ЧТО СДЕЛАТЬ ::
(1) Сколько времени, судя по отрывку о боях партизан, длился бой 15 мая на заставах второго и третьего батальонов?
(2) Допишите отрывок о боях партизан, начав сразу после его последнего предложения.

ОТРЫВОК ТЕКСТА ::
----------

К вечеру стало известно, что в Избынь и Ужинец на автомашинах противник подбросил крупные силы. На железной дороге курсирует бронепоезд. О том, чтобы пробиться на север теперь, когда потеряна внезапность, нечего и думать. Мы уходили по обратному маршруту к Тульговичам, чтобы там переправиться через Припять.
|
Гитлеровцы, ободренные нашей неудачей в бою за переезд, неотступно преследовали нас. Стоило остановиться на дневку, как немецкая пехота и танки тут как тут. На заставах завязывается бой.
В середине дня 15 мая на заставах второго и третьего батальонов началась перестрелка, переросшая в ожесточенный бой. На партизан наступала немецкая пехота, поддержанная артиллерией, танками и бронемашинами. Бой длился около двух часов. И, лишь потеряв два танка и свыше ста человек убитыми, гитлеровцы ослабили нажим.
Из показаний пленных нам стало известно, что противник создал крупную ударную группировку в составе двух немецких дивизий, танкового полка и двух чехословацких полков. В Хойниках, Брагине, Аревичах, расположенных в междуречье Днепра и Припяти, и во всех селах от Наровли до Чернобыля на правом берегу Припяти выставлены сильные карательные отряды.

----------

СОБРАННЫЙ МАТЕРИАЛ ::
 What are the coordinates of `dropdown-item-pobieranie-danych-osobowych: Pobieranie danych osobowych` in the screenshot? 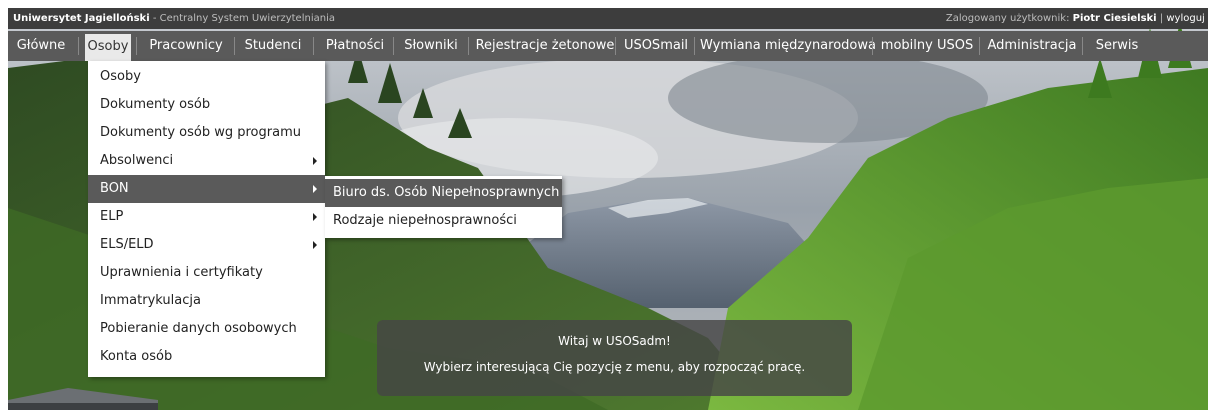 It's located at (206, 329).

----------

ОТВЕТЫ ::
(1) Около двух часов.

(2)
Планом немецкого командования предусматривалось: нанося удары главной группировкой с севера, оттеснить партизанские отряды к югу, зажать в лесисто‑болотистом районе между Припятью и Днепром и полностью уничтожить. Ликвидация мелких групп и одиночных партизан, которым удастся переправиться через реку, возлагалась на карательные отряды. План этой операции носил кодовое название «мокрый мешок».
Надо отдать справедливость немецким генералам, что план ими разработан детально и с военной точки зрения правильно. Войск для осуществления этого плана было сосредоточено тоже достаточное количество.
Отряды нашего соединения оказались в весьма тяжелом положении. Длительного боя с превосходящими силами противника мы не могли выдержать, но и избежать его не было возможности. Так или иначе, а драться придется, хотя бы для того, чтобы выиграть время, необходимое на постройку наплавного моста через Припять.
После тщательной разведки реки командование решило начать постройку переправы в районе Кожушек, недалеко от бывшего партизанского аэродрома. В качестве строительного материала для моста использовать стены сарая сенопрессовального завода.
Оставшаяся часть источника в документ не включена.